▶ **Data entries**

━━━━━━━━━━━━━━━━

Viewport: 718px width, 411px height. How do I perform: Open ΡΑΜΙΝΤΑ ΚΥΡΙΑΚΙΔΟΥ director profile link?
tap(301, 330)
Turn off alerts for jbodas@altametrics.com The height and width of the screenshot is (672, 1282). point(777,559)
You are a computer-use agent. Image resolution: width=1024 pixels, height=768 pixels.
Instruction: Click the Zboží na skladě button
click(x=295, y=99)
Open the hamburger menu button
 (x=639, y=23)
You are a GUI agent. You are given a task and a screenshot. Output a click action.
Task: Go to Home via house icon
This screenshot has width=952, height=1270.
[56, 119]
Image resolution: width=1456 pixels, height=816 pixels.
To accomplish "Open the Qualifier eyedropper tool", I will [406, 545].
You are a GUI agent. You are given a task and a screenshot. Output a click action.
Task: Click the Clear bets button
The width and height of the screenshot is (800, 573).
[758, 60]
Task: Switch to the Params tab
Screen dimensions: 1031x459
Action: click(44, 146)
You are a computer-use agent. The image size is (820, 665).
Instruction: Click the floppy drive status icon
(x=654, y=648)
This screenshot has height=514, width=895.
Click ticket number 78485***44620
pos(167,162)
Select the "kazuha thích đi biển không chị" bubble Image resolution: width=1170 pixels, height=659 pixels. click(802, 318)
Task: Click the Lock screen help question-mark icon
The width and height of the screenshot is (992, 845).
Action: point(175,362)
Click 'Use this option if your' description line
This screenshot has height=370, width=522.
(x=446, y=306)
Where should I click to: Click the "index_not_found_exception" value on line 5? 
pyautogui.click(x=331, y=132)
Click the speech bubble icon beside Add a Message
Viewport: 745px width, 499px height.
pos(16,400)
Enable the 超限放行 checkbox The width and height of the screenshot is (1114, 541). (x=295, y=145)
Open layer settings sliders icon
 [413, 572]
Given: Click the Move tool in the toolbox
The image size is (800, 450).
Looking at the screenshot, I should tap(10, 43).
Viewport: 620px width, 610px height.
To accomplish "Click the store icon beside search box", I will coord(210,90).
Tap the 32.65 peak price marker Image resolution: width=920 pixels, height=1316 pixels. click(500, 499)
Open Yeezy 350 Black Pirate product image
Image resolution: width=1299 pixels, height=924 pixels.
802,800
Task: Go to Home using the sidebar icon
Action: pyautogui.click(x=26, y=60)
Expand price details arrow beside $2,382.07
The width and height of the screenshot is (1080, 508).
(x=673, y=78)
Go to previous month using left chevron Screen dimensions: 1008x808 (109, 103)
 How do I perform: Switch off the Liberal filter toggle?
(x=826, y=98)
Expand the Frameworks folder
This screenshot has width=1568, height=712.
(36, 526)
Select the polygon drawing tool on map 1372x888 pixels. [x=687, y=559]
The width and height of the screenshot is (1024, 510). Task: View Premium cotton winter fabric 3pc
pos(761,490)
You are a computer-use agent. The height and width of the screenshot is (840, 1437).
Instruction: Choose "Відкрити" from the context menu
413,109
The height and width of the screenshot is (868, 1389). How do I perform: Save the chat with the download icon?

━━━━━━━━━━━━━━━━

Every line of the data above should be reproduced word for word.

▶ **Final answer**
Viewport: 718px width, 411px height. How do I perform: Open ΡΑΜΙΝΤΑ ΚΥΡΙΑΚΙΔΟΥ director profile link?
tap(301, 330)
Turn off alerts for jbodas@altametrics.com The height and width of the screenshot is (672, 1282). point(777,559)
You are a computer-use agent. Image resolution: width=1024 pixels, height=768 pixels.
Instruction: Click the Zboží na skladě button
click(x=295, y=99)
Open the hamburger menu button
 (x=639, y=23)
You are a GUI agent. You are given a task and a screenshot. Output a click action.
Task: Go to Home via house icon
This screenshot has width=952, height=1270.
[56, 119]
Image resolution: width=1456 pixels, height=816 pixels.
To accomplish "Open the Qualifier eyedropper tool", I will [406, 545].
You are a GUI agent. You are given a task and a screenshot. Output a click action.
Task: Click the Clear bets button
The width and height of the screenshot is (800, 573).
[758, 60]
Task: Switch to the Params tab
Screen dimensions: 1031x459
Action: click(44, 146)
You are a computer-use agent. The image size is (820, 665).
Instruction: Click the floppy drive status icon
(x=654, y=648)
This screenshot has height=514, width=895.
Click ticket number 78485***44620
pos(167,162)
Select the "kazuha thích đi biển không chị" bubble Image resolution: width=1170 pixels, height=659 pixels. click(802, 318)
Task: Click the Lock screen help question-mark icon
The width and height of the screenshot is (992, 845).
Action: point(175,362)
Click 'Use this option if your' description line
This screenshot has height=370, width=522.
(x=446, y=306)
Where should I click to: Click the "index_not_found_exception" value on line 5? 
pyautogui.click(x=331, y=132)
Click the speech bubble icon beside Add a Message
Viewport: 745px width, 499px height.
pos(16,400)
Enable the 超限放行 checkbox The width and height of the screenshot is (1114, 541). (x=295, y=145)
Open layer settings sliders icon
 [413, 572]
Given: Click the Move tool in the toolbox
The image size is (800, 450).
Looking at the screenshot, I should tap(10, 43).
Viewport: 620px width, 610px height.
To accomplish "Click the store icon beside search box", I will coord(210,90).
Tap the 32.65 peak price marker Image resolution: width=920 pixels, height=1316 pixels. click(500, 499)
Open Yeezy 350 Black Pirate product image
Image resolution: width=1299 pixels, height=924 pixels.
802,800
Task: Go to Home using the sidebar icon
Action: pyautogui.click(x=26, y=60)
Expand price details arrow beside $2,382.07
The width and height of the screenshot is (1080, 508).
(x=673, y=78)
Go to previous month using left chevron Screen dimensions: 1008x808 (109, 103)
 How do I perform: Switch off the Liberal filter toggle?
(x=826, y=98)
Expand the Frameworks folder
This screenshot has width=1568, height=712.
(36, 526)
Select the polygon drawing tool on map 1372x888 pixels. [x=687, y=559]
The width and height of the screenshot is (1024, 510). Task: View Premium cotton winter fabric 3pc
pos(761,490)
You are a computer-use agent. The height and width of the screenshot is (840, 1437).
Instruction: Choose "Відкрити" from the context menu
413,109
The height and width of the screenshot is (868, 1389). How do I perform: Save the chat with the download icon?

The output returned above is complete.